• What this task involves:
Restate all of the records below exactly. Do not carry over any image.
- Opening Delimiter -
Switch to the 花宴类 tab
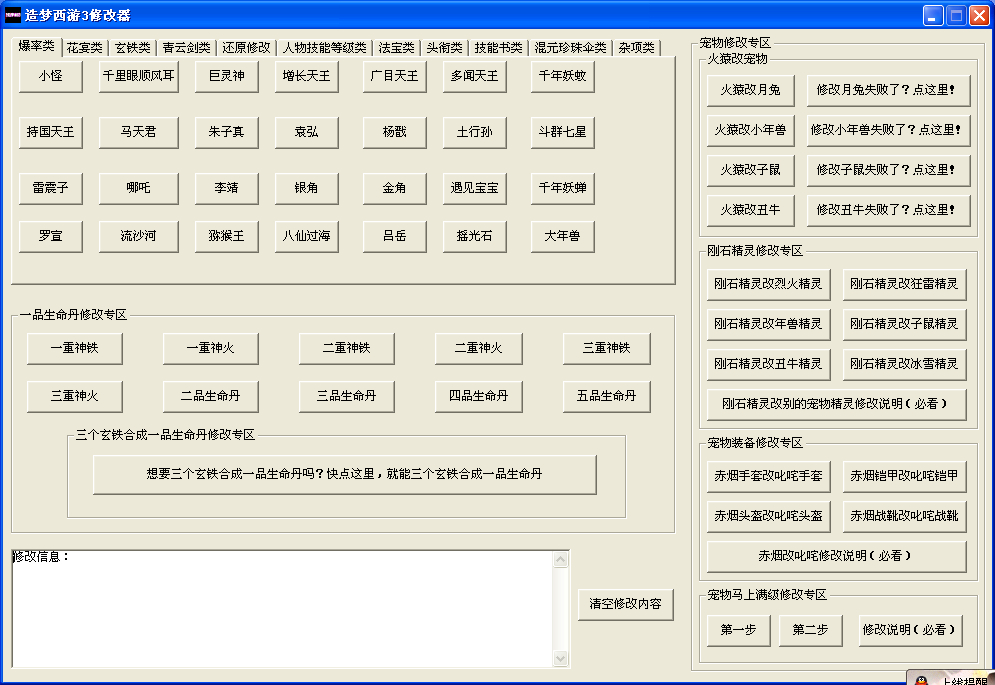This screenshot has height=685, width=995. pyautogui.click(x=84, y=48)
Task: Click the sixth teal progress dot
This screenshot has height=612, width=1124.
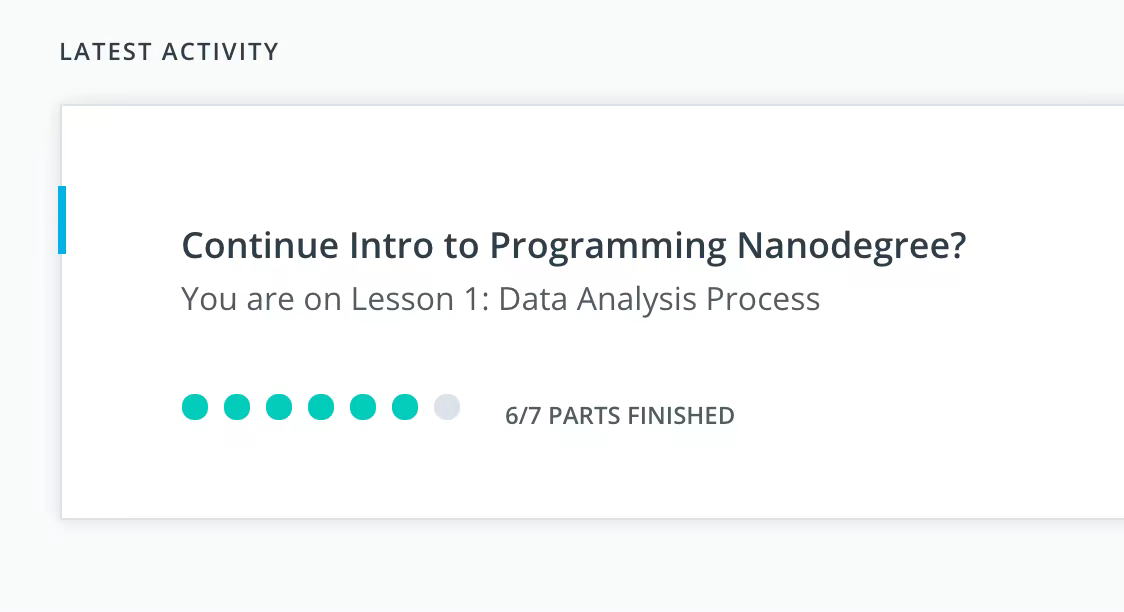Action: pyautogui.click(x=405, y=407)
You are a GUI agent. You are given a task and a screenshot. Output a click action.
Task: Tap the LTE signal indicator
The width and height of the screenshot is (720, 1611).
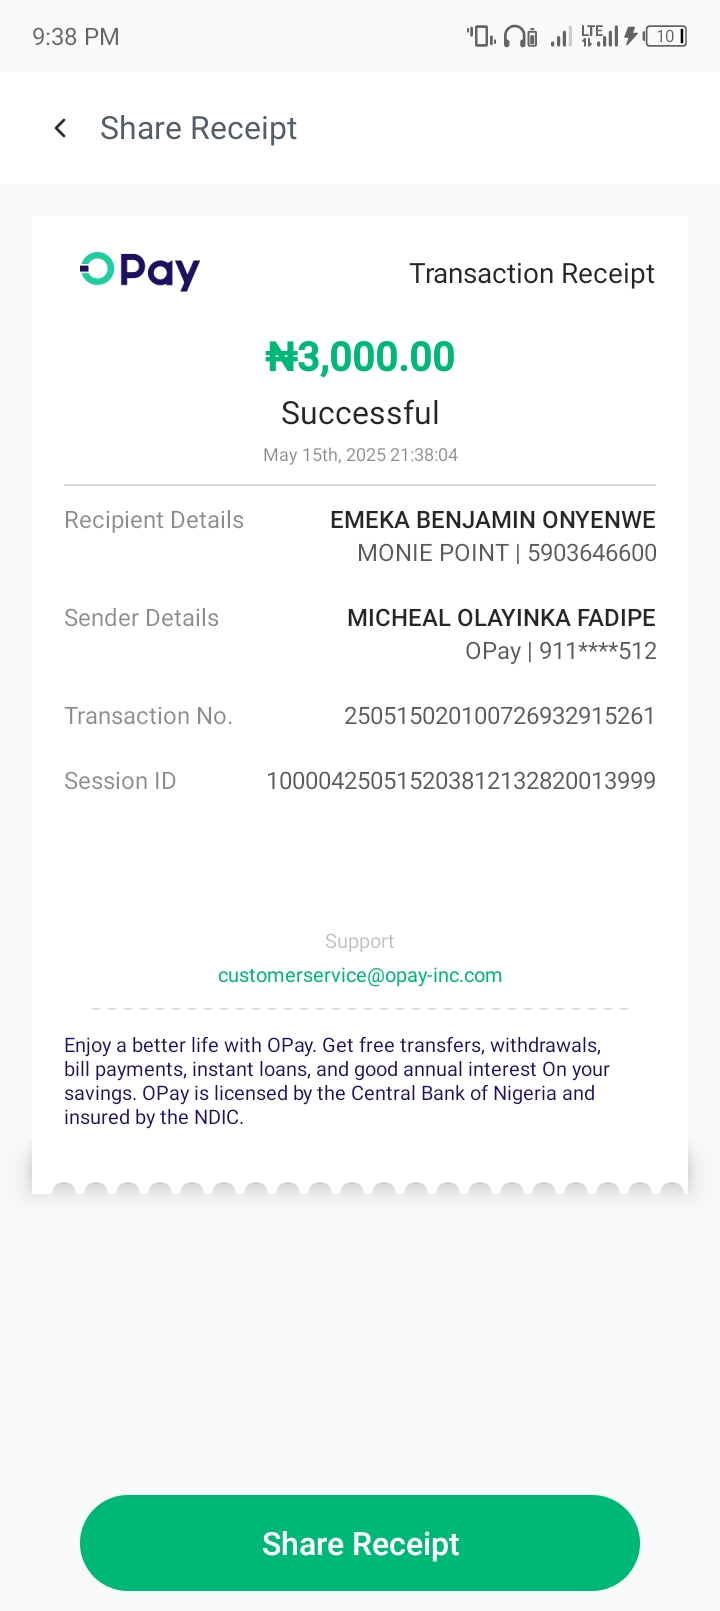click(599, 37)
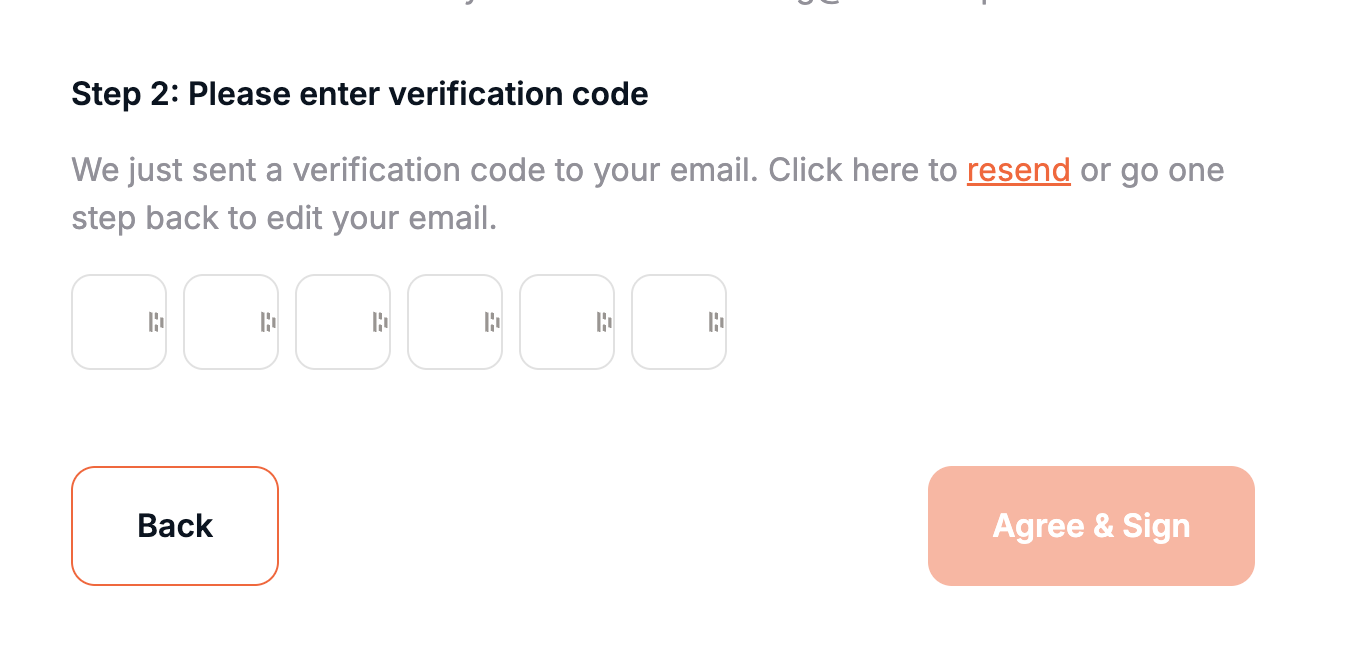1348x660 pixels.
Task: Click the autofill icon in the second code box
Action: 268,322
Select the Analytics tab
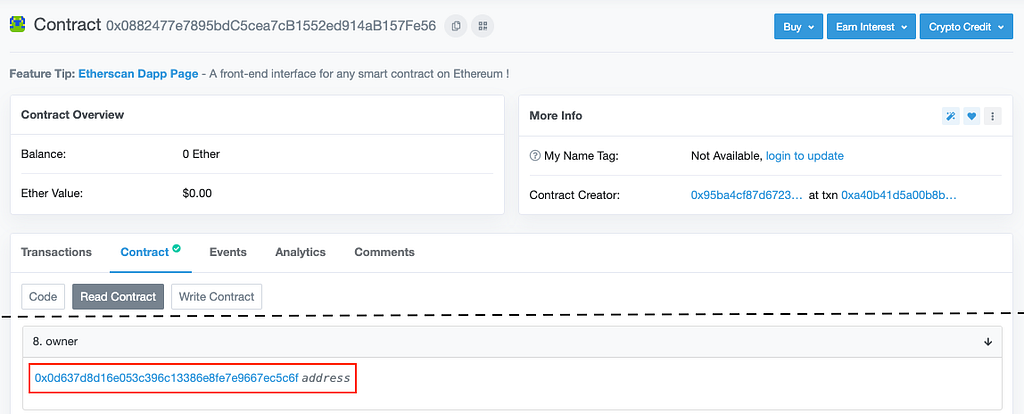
- Closing Delimiter -
• Final answer:
Switch to the 花宴类 tab
This screenshot has height=685, width=995. pyautogui.click(x=84, y=48)
Task: Click the sixth teal progress dot
This screenshot has height=612, width=1124.
Action: pyautogui.click(x=405, y=407)
You are a GUI agent. You are given a task and a screenshot. Output a click action.
Task: Tap the LTE signal indicator
The width and height of the screenshot is (720, 1611).
click(599, 37)
1348x660 pixels.
Task: Click the autofill icon in the second code box
Action: 268,322
Select the Analytics tab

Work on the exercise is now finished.